As we wrote in our previous post on the first iteration of the GTO, one can avoid bringing an otherwise geographically-targeted transaction within the purview of the GTO by wiring all of the sums to be paid in the transaction. This remains the case, but the rationale remains difficult to ascertain. Perhaps it is because wire transfers originate from and land at banks, or perhaps this was again overlooked in yet another striking example of governmental incompetence.

However, we also mentioned that because personal checks are currently not subject to scrutiny under the existing GTO, a purchaser can dispatch with unforeseen, last-minute, disputed or miscalculated sums at the closing table without subjecting the transaction to GTO compliance. This will no longer be the case as of August 28, 2016, and it occasions an absurd result: even a small personal check to pay a tiny adjustment to the purchase price will compel the title company to report the transaction to FinCEN.

Under the old GTO’s rules, a buyer and seller could theoretically have agreed to make and accept all payments in the form of personal checks or business checks. In New York, many of the standard form contracts used by real estate practitioners contain provisions requiring that all payments at closing over a certain sum be made by purchaser’s certified check or an official bank check. However, less scrupulous parties, such as buyers and sellers using real estate transactions to launder money, might have been tempted to forgo such assurances if it meant the transaction would not be reported to the U.S. Treasury.

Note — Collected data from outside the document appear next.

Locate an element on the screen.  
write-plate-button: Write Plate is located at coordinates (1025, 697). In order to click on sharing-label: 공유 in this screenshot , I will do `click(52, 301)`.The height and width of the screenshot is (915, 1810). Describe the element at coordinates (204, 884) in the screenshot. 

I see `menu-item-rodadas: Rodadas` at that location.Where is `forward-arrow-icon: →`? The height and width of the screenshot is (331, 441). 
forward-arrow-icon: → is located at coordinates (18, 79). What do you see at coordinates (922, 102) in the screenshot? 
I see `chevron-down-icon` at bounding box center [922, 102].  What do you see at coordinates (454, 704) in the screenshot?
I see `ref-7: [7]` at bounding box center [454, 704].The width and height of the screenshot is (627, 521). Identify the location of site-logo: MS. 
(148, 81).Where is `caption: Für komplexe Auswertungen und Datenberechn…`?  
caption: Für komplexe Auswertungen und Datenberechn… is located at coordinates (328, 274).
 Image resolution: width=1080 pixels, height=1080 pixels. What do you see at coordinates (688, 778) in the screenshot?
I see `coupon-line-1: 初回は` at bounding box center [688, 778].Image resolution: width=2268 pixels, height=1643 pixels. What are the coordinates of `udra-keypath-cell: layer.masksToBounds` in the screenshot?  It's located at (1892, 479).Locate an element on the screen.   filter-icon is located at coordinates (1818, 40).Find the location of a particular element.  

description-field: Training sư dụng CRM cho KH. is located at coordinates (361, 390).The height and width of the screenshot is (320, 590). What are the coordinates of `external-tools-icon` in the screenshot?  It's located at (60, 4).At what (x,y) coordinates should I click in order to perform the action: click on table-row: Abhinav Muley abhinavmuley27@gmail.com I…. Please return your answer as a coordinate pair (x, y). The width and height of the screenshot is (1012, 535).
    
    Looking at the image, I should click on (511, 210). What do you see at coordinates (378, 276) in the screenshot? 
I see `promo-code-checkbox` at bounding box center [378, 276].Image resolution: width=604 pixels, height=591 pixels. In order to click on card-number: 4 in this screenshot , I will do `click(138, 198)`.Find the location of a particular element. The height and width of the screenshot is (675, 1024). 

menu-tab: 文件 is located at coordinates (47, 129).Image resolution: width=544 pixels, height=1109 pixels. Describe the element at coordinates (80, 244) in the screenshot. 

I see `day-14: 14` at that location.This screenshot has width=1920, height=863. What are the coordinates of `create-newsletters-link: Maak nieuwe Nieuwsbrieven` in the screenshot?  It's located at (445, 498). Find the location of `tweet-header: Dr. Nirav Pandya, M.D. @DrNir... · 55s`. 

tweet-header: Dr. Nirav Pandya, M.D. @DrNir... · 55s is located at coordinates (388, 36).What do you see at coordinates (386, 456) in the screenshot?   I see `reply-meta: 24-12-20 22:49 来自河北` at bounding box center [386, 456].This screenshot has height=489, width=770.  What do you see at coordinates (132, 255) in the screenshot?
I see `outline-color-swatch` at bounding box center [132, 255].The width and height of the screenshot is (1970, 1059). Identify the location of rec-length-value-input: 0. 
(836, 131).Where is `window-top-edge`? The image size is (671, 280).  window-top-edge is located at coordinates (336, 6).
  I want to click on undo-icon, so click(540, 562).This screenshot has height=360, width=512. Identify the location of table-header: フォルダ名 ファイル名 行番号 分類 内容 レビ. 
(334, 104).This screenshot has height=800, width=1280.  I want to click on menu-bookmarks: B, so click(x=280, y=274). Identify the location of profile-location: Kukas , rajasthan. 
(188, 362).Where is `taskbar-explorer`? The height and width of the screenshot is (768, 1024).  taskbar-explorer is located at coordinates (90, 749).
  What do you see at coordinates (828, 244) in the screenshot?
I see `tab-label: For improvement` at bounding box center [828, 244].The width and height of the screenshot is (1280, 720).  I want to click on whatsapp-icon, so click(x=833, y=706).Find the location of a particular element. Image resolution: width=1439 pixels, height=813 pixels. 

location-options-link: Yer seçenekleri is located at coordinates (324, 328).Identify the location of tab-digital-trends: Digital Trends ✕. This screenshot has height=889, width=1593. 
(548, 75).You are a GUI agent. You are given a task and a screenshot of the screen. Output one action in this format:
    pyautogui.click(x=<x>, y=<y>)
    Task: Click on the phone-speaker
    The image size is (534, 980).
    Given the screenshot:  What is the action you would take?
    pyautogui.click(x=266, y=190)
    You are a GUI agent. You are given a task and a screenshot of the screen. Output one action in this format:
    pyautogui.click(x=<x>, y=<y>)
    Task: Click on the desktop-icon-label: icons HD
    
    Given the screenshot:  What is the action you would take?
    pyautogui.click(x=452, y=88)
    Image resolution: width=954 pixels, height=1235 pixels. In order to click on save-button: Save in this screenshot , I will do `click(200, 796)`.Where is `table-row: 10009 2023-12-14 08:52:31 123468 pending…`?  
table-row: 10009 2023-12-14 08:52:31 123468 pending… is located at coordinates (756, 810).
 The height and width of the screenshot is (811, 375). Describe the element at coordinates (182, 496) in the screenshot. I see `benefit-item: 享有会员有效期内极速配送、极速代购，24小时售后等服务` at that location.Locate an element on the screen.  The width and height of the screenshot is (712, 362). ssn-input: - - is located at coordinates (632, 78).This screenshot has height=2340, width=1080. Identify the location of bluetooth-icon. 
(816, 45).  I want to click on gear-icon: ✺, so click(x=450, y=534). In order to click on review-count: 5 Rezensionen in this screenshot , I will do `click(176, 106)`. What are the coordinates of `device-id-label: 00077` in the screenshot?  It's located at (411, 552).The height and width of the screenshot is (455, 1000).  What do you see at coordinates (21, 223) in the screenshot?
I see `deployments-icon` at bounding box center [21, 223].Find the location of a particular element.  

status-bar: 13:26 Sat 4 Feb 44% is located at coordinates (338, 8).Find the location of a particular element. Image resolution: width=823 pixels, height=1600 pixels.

Now, under the new GTO, using a personal check to so much as credit the purchaser $20 for a new doorknob will place news of the transaction on FinCEN’s doorstep.

In sum, if a purchaser desires to avoid having their title company report their purchase in one of the covered jurisdictions to the U.S. Treasury, he or she better have everything hammered out to the penny and their wires keyed in before even taking a seat at the closing table.

By Patrick R. Doyle and Jerome J. Strelov

Category: Closings, FinCEN, Geographic Targeting Order, Going Private, GTO's, News One comment »

One Response to “GEOGRAPHIC TARGETING ORDERS: BACK AND BIGGER THAN EVER”

  1. Patrick R. Doyle

    To follow up:

    This past weekend I spoke with a friend who used to work at the Financial Industry Regulatory Authority (FINRA). He thought FinCEN may have left wire transfers out of the geographic targeting orders because a wire for a large sum might obligate a bank to file a “Suspicious Activity Report”, or “SAR” with FinCEN anyway.

    The SAR form includes sections for “Characterization of Suspicious Activity” and a required “Narrative” section, wherein the financial institution must do their best to describe the transaction. If the bank has knowledge that the wire transfer was effectuated in order to purchase real estate, that information would likely go into the SAR.

    If my financial regulatory friend is to be believed, FinCEN wasn’t worried about covering all of its bases within the GTO; they’ll know you bought a place one way or another.